Exercise requirements
1. In the forum thread about the decompiled MSI code, what desktop decompiled and recompiled the code without any problems?
2. Extend the forum thread about the decompiled MSI code, picking up after its final line.
---------- Document excerpt
Yeah, that blew up alright.

I have yet to check in more detail, but it seems that the errors are legitimate. The first one, referring to PICM not existing, is true since PICM isn't define ANYWHERE in the decompiled code, not even as an external variable or method. Maybe it's in another table? It certainly isn't defined in this code.

For "fun," I did this on my desktop also, a Gigabyte board running Gentoo, and I was able to decompile and recompile the code without any problems. So, thus far it seems that the MSI engineers that wrote this thing... may not have done that great of a job. Granted, I still have a lot of testing to do, as well as reading up on ASL syntax and proper programming practices for this environment.

As a curiosity, there are quite a few references to Windows in the decompilation, and actually there is one reference to Linux as well. Something related to OSI, possibly related to the Firmware Bug the kernel is complaining about.

I'll leave this like this for now. If anyone is interested in helping out, or wants to see any of the files I'm working with, let me know and I'll post them up somewhere.

----------

## eyoung100

See these 2 topics for help with Optimus:

Optirun, bumblebee & X failures  :Sad: [Solved]No device detected while startx?
--------------------
---------- Extracted data
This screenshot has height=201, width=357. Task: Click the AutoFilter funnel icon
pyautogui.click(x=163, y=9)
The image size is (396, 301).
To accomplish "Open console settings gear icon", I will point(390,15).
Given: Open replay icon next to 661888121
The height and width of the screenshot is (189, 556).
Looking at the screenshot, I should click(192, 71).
--------------------
---------- Extracted data
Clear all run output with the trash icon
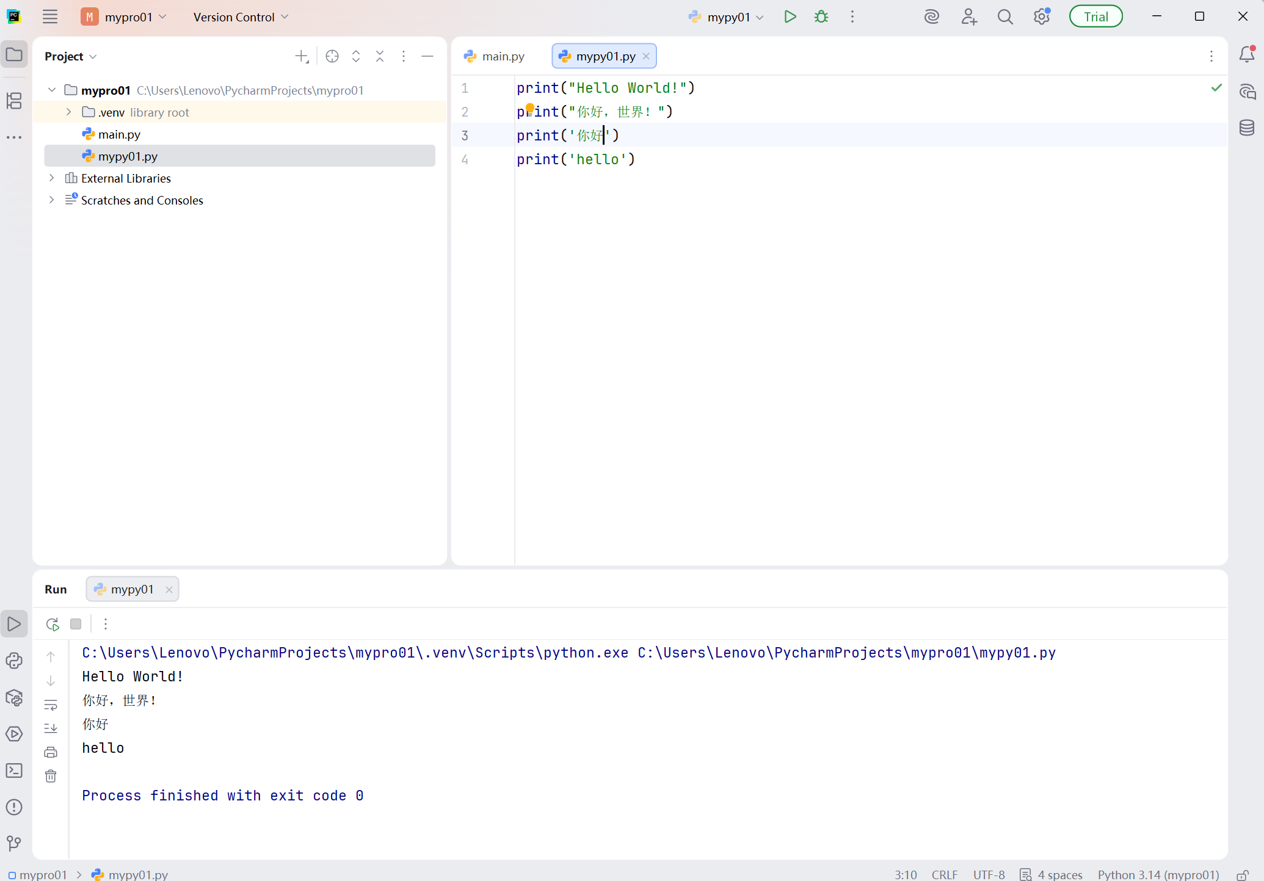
--------------------
Answers in order
1. A Gigabyte board running Gentoo.

2.
----------

## gemarcano

As an update, I've been in communication with MSI. They whined that they don't support Linux, but then I reproduced the problems in Windows too. I did find out that the Windows binaries (and the Linux binaries built from the newest sources) seem to produce better decompilations of the ACPI tables (less errors and these can be fixed). I still ran into bugs using acpiexec and acpinames. The results of that testing (on Linux it's the same result with the new binaries) is found here. To be honest, I don't know exactly what the errors these two tools report, or even if these errors make sense or if they should be there. My gut tells me that there should not be any errors. Anybody know if this is correct?

In terms of power management, I traced the problem to Nouveau. Once I switched to the Nvidia blob and configure Optimus and Primus, the laptop is now running much cooler and for much longer. Nouveau seems to be crashing itself and then preventing bbswitch from shutting off the graphics card. I'm sad that I'll have to leave Nouveau for some time, but I need the battery life.

I'm waiting for MSI to reply to my report from Windows. They claimed at one point that the Intel ACPI tools were Linux specific. Right, except that their tables were compiled with an Intel compiler, based on the table's headers. We'll see what happens.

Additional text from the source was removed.